The treasurer requested that Briar Green’s D&O insurer pay for his defense costs in the fidelity insurer’s suit. The D&O insurer denied coverage based upon the policy’s IvI exclusion, which precluded coverage for any claims brought by one insured (or an entity that “succeeds to the interest” of that insured) against another insured. Because the fidelity insurer had been assigned all of Briar Green’s rights against the treasurer, the fidelity insurer brought the suit as a successor to the association’s interest.
Alleging it had breached its bylaws by failing to indemnify him for his defense costs incurred in the action brought by the fidelity insurer, the treasurer filed suit against Briar Green and was awarded $107,846.02. During the pendency of this suit, the treasurer also sued Briar Green’s D&O insurer, seeking reimbursement for his defense costs in the fidelity insurer’s suit against him.
The D&O insurer filed a motion for summary judgment arguing, among other issues, that the treasurer’s claims were barred by the IvI exclusion in the policy. The Trial Court granted the motion for summary judgment and signed a take-nothing judgment on the treasurer’s claims.
The Court of Appeals reversed the judgment, finding the IvI exclusion did not apply to the fidelity insurer’s claims as an assignee of Briar Green because there was insufficient evidence “to prove as a matter of law that [the fidelity insurer] was a successor to the interest of Briar Green.” The Court declined to consider the portion of the IvI exclusion that applied to claims made “by, or for the benefit of, or at the behest of [Briar Green].”

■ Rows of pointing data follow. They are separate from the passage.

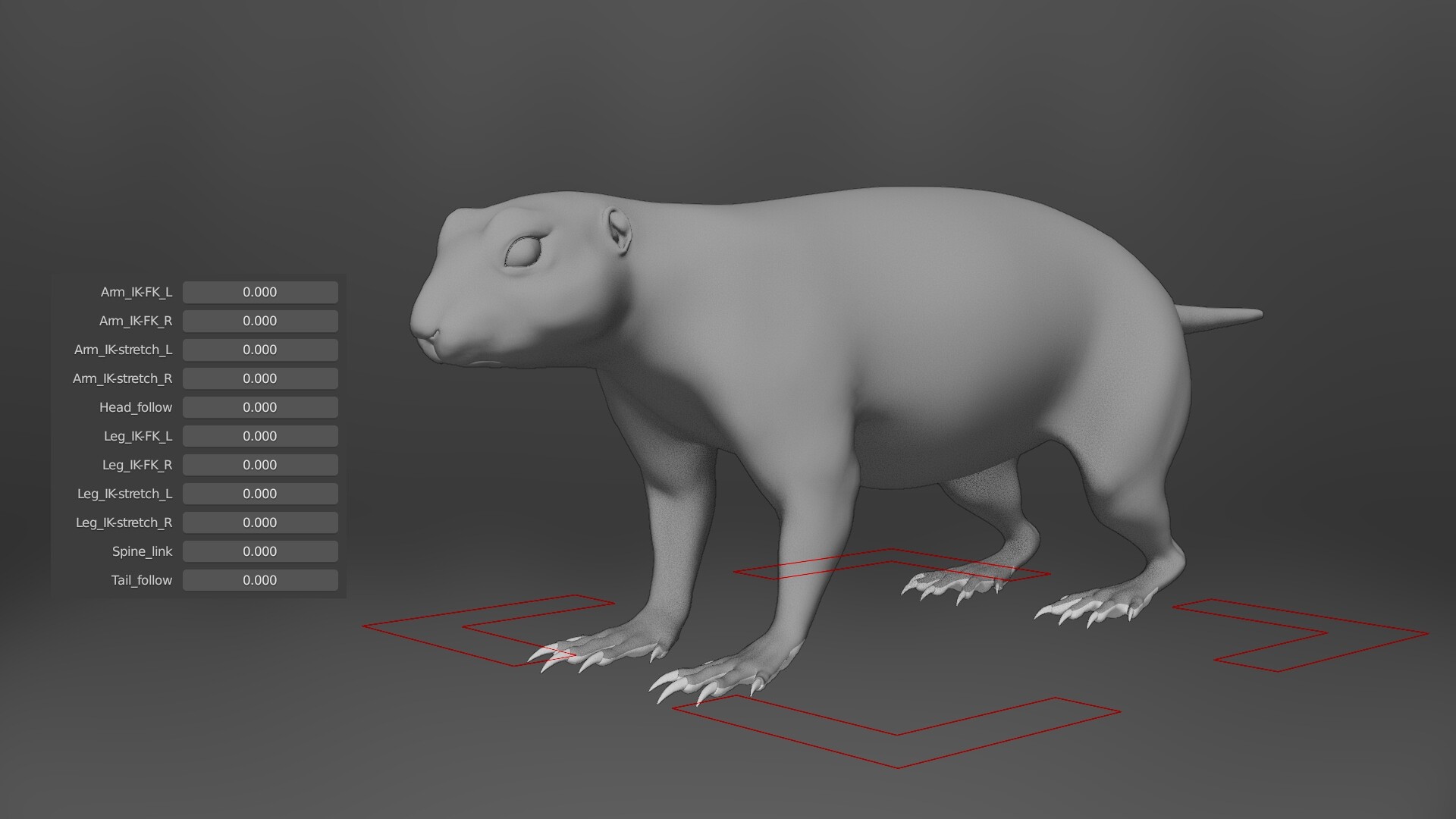Click the Head_follow label text
The width and height of the screenshot is (1456, 819).
136,407
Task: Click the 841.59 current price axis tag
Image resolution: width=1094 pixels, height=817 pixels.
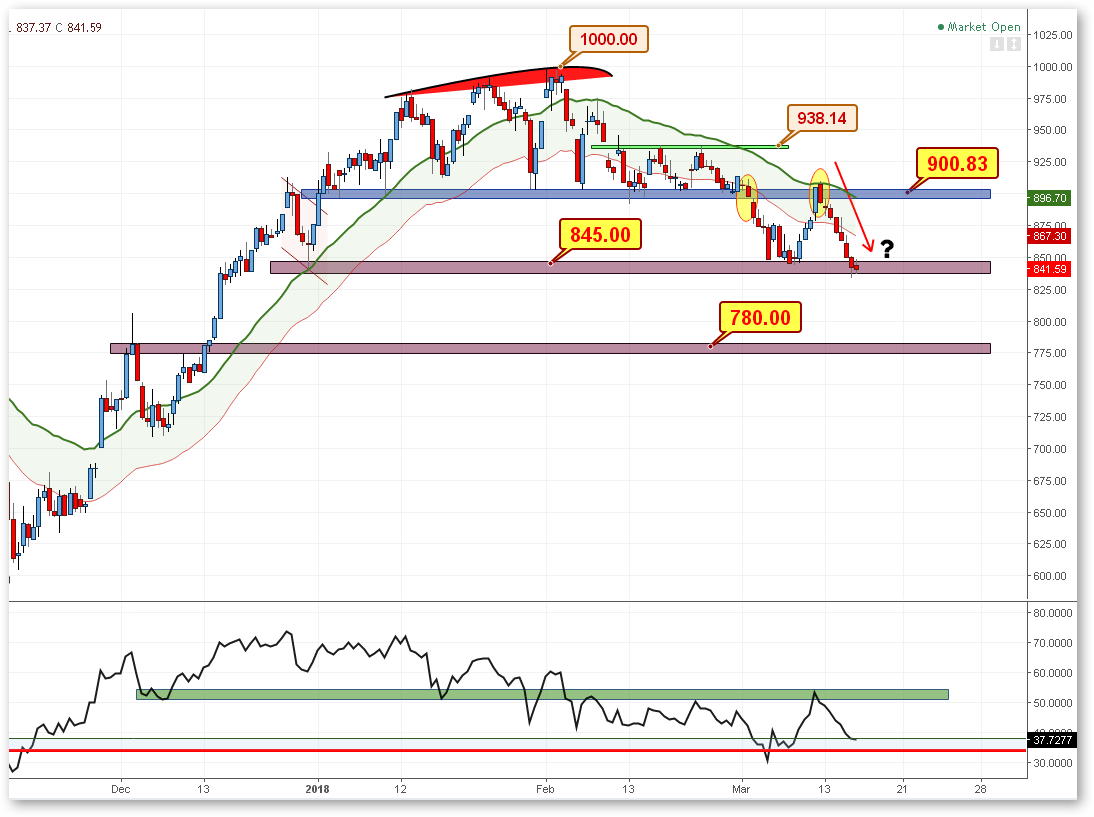Action: point(1052,268)
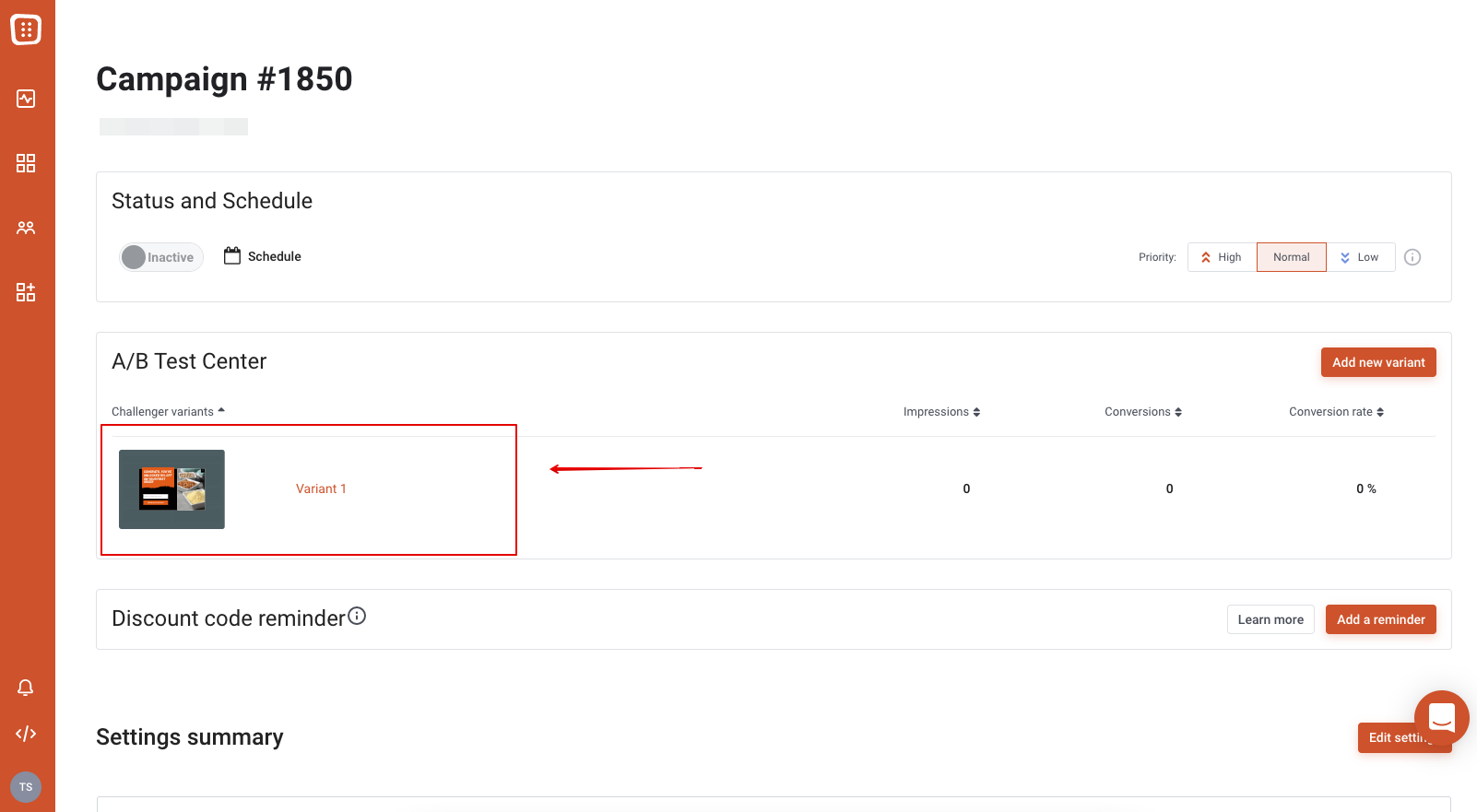Open the chat support bubble

[x=1442, y=718]
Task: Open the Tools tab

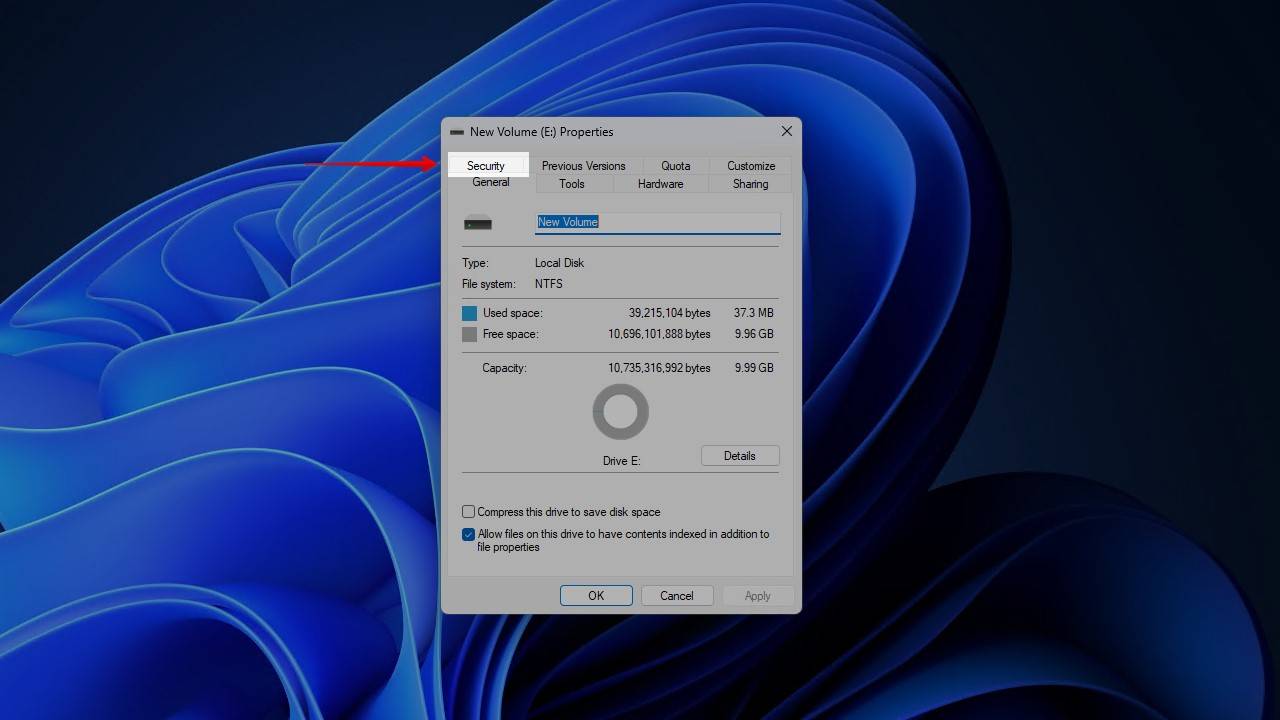Action: click(572, 184)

The D&O insurer argued before the Texas Supreme Court that the Appellate Court erroneously concluded that the IvI exclusion did not apply to the claims made against the treasurer. The D&O insurer argued that in reaching this conclusion, the Appellate Court “judicially rewrote the unambiguous exclusion (changing the phrase “succeeds to the interest of” to the distinct legal term “successor in interest”) under the guise of construction, and also failed to consider all language within the exclusion (the “by, or for the benefit of, or at the behest of” portion) which was preserved on appeal.”
Agreeing with the D&O insurer, the Texas Supreme Court ruled that the Appellate Court had erred in defining “successor in interest” in the same manner as is used in corporate transactions when interpreting the IvI exclusion. The Texas high court held that the Appellate Court ignored the context and intent of the exclusion, which is to “prevent both collusive suits between business organizations and their directors and officers as well as actions arising out of the ‘bitter disputes that erupt when members of a corporate…family have a falling out.’”
The Supreme Court further opined that such an interpretation of the exclusion makes collusive suits more likely rather than less, stating, “under the court of appeals’ interpretation, an insured under a D&O policy need only assign its rights in any claim against another insured to a third party and the exclusion no longer applies.” The Supreme Court went on to hold that “because Great American has shown as a matter of law that the Insured-versus-Insured Exclusion in the D&O Policy applies in this instance, the policy provides no coverage….”
The Texas Supreme Court decision is significant because it appropriately recognized the entire IvI exclusion, including “at the behest of” language, and preserved established Texas precedent prohibiting a court from rewriting an unambiguous contractual provision. The high court also underscored and enforced what it concluded was the intent of IvI exclusions in D&O policies.